A battery is an electrochemical device with the ability to convert chemical energy to electrical energy to provide power to electronic devices. Batteries contain heavy metals such as mercury, lead, cadmium, and nickel, which can contaminate the environment when batteries are improperly disposed of. When incinerated, certain metals might be released into the air or can concentrate in the ash produced by the combustion process.
There are many sizes of batteries but all batteries fall into one of only two types: Primary and Secondary.
Primary batteries include alkaline/manganese, carbon-zinc, mercuric-oxide, zinc-air, silver-oxide, and other types of button batteries. Secondary batteries, also called “rechargeable”, include lead-acid, nickel-cadmium, and possibly nickel-hydrogen.
Dry-cell batteries include alkaline and carbon-zinc (9-volt, D, C, AA, AAA), mercuric-oxide (button, some cylindrical and rectangular), silver-oxide and zinc-air (button), and lithium (9-volt, C, AA, coin, button, rechargeable). They power such things as hearing aids, radios, toys, cellular phones, watches, laptop computers, and portable power tools.

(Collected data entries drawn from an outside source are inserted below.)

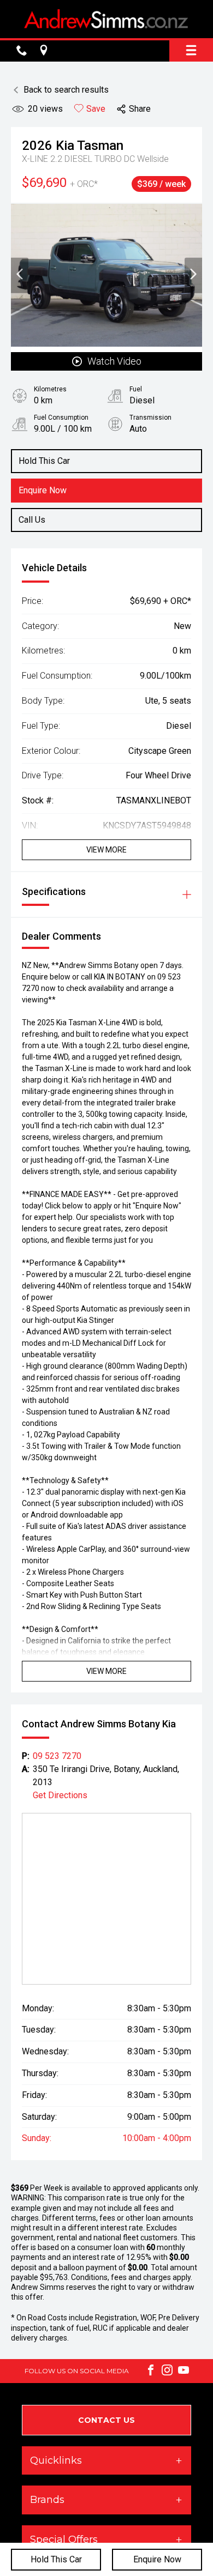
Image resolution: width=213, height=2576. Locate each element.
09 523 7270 (57, 1756)
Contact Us (106, 2420)
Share (140, 109)
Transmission (150, 417)
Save (95, 109)
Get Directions (60, 1795)
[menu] (191, 50)
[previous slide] (19, 275)
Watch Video (114, 361)
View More (106, 849)
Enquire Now (157, 2559)
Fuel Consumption (61, 417)
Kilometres (50, 389)
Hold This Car (56, 2559)
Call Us (32, 520)
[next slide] (193, 275)
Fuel (135, 389)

Wet-cell batteries, which contain a liquid electrolyte, commonly power automobiles, boats, or motorcycles.
Although Mercury was phased out of certain types of batteries in conjunction with the "Mercury-Containing and Rechargeable Battery Management Act" passed in 1996, single-use batteries contain both recyclable and hazardous materials so recycling them keeps heavy metals out of landfills and the air.
Single-use batteries do not contain heavy metals so throwing smaller amounts of household, dry-cell batteries into your regular waste stream is not illegal, except in California.
Larger, wet-cell batteries can be taken to your local Household Hazardous Waste collection. Call your local Solid Waste Management District to find one near you.